Even though it may seem like the smallest of increases, the UK food market remains exceedingly larger than its fashion market. For example, food and beverage sales in the UK totalled 113.4 billion pounds in 2014 (including alcohol) whilst apparel and footwear sales in the UK during the same year were 63 billion pounds. With this minor increase, M&S’s food sector is leading the paving the way for improvement with its market share growth.
In regards to M&S International sales, things seem to have been quite stable in terms of revenue from both food and fashion over the past years. M&S sells both its general merchandise, which includes fashion, as well as food in its overseas stores. However M&S only offers its home collections in France and Italy. International sales accounted for 1 billion pounds in 2015; 1.2 billion pounds in 2014, 1.1 billion pounds in 2013 and 1 billion pounds in 2011. However, due to shifts in exchange rates there have been a few changes made to M&S’s international sales. In domestic currencies, international sales declined 5.7 percent between fiscal year 2014 and 2015.
But which division has a stronger appeal in M&S oversea markets?

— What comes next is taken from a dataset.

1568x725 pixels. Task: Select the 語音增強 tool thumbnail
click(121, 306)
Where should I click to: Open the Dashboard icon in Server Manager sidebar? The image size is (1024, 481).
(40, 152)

Prior to FY 2014, international sales for M&S where on the rise, growing strongly on the increase of 6.2 percent from FY 2013 to FY 2014. According to M&S’s figures for FY 2014, over 74 percent of its international sales come from its general merchandise division, which means that approximately 0.8 billion pounds of its FY2015 sales came from this sector. Looking back at the fashion segment share in general merchandise, which is 91.2 percent, this means that 0.7 billion pounds are fashion sales. This is over 2 times the value of M&S international food sales, which account for 0.3 billion pounds in FY2015, suggesting that M&S fashion hold a stronger appeal overseas than its food.
Marks & Spencer market value is 8.1 billion pounds as of this week - which is 8 percent less than its in March this year. For its first quarter forecast for the financial year 2016, M&S reported a like-for-like growth in food revenues of 0.3 percent, an increase that was clearly below market expectations. Over the last few periods, M&S had witnessed an average growth of its foods revenues of 3.9 percent on a yearly average, however its Q1 like-for-like food sales were 1.8 percent. As M&S market value has decreased 6 percent between March 2015 and today, this shows how its food division greatly impacts its market value. If the revenue growth of M&S food division remains below market expectations, then its market capitalization may also report an further decrease.
However, if M&S food revenues improve in its next quarter, then M&S overall market value will also improve. If M&S manages to maintain its yearly average revenue growth of 3.9 percent on its food sector, FashionUnited predicts that its overall market value will rise 4.7 percent on average, leaving M&S with a market capitalization of approximately 10.7 billion pounds in 2020. Looking at the overall market value of the two divisions it becomes clear that M&S Food is the winner, and M&S should be investing in this division to boost their market value. However, looking closer at M&S overall market value and food market value also shows an intricate link between the two which suggests that one cannot increase without the other increasing.